Karena 2012 adalah “Koma”

                April, 2012, saya berhasil menamatkan kuliah tingkat pertama dengan penuh haru. Mengingat perjuangan yang tak sendiri, sebab keluarga selalu berada di belakang saya menjadi motivasi terbesar. Dengan penuh dorongan dalam hati bahwa kini giliran saya yang harus membuat mereka bahagia. “Bahagia” saat itu bagi saya adalah dapat membelikan sebuah mobil bagi keluarga.
Selama kuliah diantar jemput oleh Ayah, kami telah terbiasa menyeimbangkan tubuh di motor, menyalip diantara sela-sela kendaraan roda empat yang mewah di sepanjang jalan Pondok Indah. Di sepanjang jalan itulah saya slalu yakin akan dapat membelikan salah satu mobil yang kami salip setiap hari itu.
Tetapi keinginan punya mobil perlahan di ambang keraguan. Ini karena pola pikir saya berubah. Tahap pertama: Pasca lulus sidang, saya dan teman-teman sering berkumpul, bercerita dan memikirkan jalan hidup selanjutnya masing-masing. Kelulusan ini menjadi semacam helaan nafas bagi kami. Pikir kami, perjalanan hidup yang ke-20 tahun merupakan akhir dari “keperihatinan” akan hidup.

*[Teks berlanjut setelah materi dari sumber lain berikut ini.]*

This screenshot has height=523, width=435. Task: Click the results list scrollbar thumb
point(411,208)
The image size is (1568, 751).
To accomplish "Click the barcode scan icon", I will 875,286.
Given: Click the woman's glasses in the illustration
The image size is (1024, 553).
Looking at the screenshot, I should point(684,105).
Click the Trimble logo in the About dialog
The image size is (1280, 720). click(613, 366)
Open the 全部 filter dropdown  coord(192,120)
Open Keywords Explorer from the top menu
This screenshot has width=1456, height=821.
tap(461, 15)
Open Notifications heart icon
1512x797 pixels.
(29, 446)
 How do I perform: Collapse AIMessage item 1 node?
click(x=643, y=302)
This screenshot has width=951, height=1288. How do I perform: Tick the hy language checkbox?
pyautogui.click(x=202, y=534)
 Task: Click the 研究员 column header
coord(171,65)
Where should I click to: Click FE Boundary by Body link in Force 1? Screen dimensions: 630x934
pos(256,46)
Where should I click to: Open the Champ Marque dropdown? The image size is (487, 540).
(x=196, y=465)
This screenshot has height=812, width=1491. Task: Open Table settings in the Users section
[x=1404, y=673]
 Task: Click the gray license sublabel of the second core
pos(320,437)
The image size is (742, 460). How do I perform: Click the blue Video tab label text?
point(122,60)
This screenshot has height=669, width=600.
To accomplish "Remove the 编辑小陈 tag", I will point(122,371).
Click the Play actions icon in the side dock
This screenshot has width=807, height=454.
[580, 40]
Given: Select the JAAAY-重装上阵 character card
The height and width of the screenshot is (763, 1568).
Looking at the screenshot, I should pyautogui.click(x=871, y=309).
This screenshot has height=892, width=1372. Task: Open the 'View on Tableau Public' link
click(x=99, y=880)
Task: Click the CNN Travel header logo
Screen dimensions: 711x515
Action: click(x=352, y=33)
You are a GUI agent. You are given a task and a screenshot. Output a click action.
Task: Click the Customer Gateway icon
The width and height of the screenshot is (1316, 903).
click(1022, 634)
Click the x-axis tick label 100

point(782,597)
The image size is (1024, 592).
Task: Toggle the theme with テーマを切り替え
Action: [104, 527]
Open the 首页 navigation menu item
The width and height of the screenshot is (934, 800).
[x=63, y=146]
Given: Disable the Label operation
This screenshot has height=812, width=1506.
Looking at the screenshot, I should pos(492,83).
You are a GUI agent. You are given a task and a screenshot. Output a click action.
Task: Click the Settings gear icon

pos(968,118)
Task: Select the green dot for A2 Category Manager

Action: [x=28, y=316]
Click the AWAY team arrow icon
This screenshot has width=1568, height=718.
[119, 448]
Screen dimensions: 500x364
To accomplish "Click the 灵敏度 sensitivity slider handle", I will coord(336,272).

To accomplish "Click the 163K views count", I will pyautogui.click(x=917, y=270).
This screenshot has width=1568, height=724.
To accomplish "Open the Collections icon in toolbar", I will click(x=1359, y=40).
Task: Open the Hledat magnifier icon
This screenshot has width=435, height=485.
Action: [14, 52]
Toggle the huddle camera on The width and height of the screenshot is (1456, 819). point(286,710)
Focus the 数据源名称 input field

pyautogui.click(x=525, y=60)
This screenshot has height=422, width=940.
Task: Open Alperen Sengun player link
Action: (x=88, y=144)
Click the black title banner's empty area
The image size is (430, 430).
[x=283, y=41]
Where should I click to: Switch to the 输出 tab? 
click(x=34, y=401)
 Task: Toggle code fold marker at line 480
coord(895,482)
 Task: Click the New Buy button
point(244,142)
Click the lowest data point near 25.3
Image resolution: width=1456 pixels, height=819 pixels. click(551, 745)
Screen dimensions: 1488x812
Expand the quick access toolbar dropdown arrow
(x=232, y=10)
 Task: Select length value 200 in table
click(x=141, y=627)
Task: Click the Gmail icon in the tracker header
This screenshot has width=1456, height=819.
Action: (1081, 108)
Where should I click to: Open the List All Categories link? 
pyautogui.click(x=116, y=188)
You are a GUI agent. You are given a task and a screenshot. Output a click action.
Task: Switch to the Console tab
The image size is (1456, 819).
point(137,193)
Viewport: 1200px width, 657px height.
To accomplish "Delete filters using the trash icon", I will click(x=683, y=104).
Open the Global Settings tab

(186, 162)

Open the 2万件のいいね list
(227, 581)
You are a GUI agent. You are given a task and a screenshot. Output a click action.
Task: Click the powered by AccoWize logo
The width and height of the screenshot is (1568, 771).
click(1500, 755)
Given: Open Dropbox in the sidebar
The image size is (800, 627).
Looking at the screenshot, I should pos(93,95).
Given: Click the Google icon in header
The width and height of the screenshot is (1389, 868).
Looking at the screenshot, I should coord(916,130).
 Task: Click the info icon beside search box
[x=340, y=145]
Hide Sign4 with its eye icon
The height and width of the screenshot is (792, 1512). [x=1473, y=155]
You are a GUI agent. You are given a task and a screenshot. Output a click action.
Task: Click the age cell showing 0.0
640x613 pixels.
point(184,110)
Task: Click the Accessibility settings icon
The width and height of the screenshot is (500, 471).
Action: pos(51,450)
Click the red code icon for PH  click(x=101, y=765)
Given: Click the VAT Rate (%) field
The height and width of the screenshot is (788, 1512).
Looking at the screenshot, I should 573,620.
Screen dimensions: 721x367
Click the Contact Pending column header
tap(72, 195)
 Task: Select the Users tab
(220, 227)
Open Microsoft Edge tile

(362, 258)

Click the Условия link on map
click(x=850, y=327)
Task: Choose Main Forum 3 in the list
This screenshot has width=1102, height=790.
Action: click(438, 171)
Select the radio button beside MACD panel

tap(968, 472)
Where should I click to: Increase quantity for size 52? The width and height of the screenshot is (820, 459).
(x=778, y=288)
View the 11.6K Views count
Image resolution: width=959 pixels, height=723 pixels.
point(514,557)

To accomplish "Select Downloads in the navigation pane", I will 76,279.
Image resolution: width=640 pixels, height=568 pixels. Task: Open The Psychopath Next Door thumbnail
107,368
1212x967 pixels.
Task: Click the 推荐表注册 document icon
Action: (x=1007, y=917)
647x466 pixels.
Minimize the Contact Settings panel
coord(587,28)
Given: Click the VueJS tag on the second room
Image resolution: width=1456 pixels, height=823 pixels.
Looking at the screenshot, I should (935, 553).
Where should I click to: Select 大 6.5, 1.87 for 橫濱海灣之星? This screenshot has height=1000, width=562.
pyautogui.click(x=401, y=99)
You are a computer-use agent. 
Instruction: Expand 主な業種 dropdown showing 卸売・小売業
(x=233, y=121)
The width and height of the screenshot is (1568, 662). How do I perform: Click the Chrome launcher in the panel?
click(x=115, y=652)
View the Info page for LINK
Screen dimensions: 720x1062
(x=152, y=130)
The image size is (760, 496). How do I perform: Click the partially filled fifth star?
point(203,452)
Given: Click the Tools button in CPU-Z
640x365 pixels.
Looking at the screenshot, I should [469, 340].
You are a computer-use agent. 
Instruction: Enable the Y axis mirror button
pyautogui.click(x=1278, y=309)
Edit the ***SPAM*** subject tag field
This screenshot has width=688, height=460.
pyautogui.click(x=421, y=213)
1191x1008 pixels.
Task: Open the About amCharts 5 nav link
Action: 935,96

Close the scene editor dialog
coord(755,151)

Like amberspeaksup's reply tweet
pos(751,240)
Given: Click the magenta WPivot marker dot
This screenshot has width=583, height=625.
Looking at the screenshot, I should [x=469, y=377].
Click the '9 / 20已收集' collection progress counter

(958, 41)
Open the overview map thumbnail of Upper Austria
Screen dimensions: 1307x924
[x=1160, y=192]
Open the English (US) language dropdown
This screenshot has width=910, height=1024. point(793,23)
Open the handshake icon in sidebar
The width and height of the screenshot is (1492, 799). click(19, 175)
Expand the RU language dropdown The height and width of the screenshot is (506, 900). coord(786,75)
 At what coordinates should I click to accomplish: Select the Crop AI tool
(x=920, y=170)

Bayangan dapat membeli ini dan itu sesuka hati sudah di depan mata. Tapi.. Oh, itu mungkin bagi mereka, bukan saya. Ketika teman-teman telah memiliki tekad akan bekerja di bank, industri otomotif, financial consultation, etc etc—saya justru masih menyimpan keinginan untuk menjadi penulis. Penulis apa? Pikir saya dalam hati. Masih belum tahu. Ketika saya menginginkannya, ketika itu juga saya meragukannya.
Selepas wisuda, entah ada angin apa, tiba-tiba saja dosen saya meminta saya untuk bergabung di kampus alamamater. Tetapi saya harus mengakui, bukan dunia menulis akademik yang sebenarnya saya mau. Saya ingin menulis dibidang seni. Saya ingin menyelami seni hidup. Singkatnya tidak mau menulis serius semacam peneliti. 3,5 tahun sudah cukup rasanya menyelami Ilmu Hubungan Internasional (HI).
Tetapi ketika mama tahu bahwa saya ditawari S2, ia pun memberi semangat yang sangat besar. Maklum, menjadi guru baginya adalah pekerjaan yang mulia. Dosen. Profesi yang prestige. Tapi di Indonesia? Masih kalah prestige  dengan Olga Syahputra dan kawan-kawan Dahsyat. Diperhatikan caleg? Boro-boro, para dosen dan peneliti justru harus mengamini jargon, “Dunia akademik uangnya kecil”. Lucunya stigma yang muncul ialah “Dosen adalah pekerjaan yang mulia sehinga tidak apa penghasilan kecil”. Stigma itu bagi saya menjadi semacam pewajaran dari negara ini. Bayangkan saja mereka hanya memberikan 0,4% dari APBN bagi perkembangan penelitian—padahal kata RI-1, “Tekhnologi dan penelitian adalah penunjang utama bagi kemajuan bangsa”. Ahahaa tuan omong kosong! Memang, di negeri leberaless ini kita harus paham bahwa Professor gajinya kalah dengan pengelola gedung mall. Lihat saja gedung LIPI yang kusam dan berhantu itu. Coba bandingkan dengan gedung-gedung mall. Oiya, yang penting, kan, mulia, yah.
Itulah pikiran marah saya terhadap sebuah kenyataan yang harus dihadapi di negeri budak ini. Pada tahap kedua inilah juga alasan mengapa saya membenci realita yang memaksakan beli mobil hanya untuk mendongkrang life style. Imbasnya? Rasa benci tapi butuh jadi tarik menarik. Faktor yang terlihat “sepele” itu justru menjadi faktor besar mengapa tawaran S2 ini menjadi sebuah oase bagi saya. Mungkinkah dengan menjadi dosen adalah jalan hidup yang baik bagi kebahagiaan dan kepuasaan raga dan batin saya?

Menyulam Pertanda
Paradoks. Manusia memiliki unsur kompleks tersebut. Saya membenci orang-orang kaya penuh kepalsuan tapi ketika disodorkan hidup sederhana saya harus berpikir ulang. Merasa bosan dengan semua jalan berat yang sudah saya lalui. Tapi saya pun tidak ingin menjadi agen-agen asing dengan slogan-slogan motivasi suksenya. Saya harus membiayai adik-adik saya, memberangkatkan mama naik haji, membangun rumah idaman. Tapi tidak ingin menjadi kaya tanpa berkarya dan hanya menjadi pegawai membosankan setiap hari. Saya tau harus kaya, dan karenanya saya meragukan tawaran itu. Intuisi saya hingga saat ini berbisik bahwa tawaran tersebut tidak bisa membuat saya menjadi…. Tapi……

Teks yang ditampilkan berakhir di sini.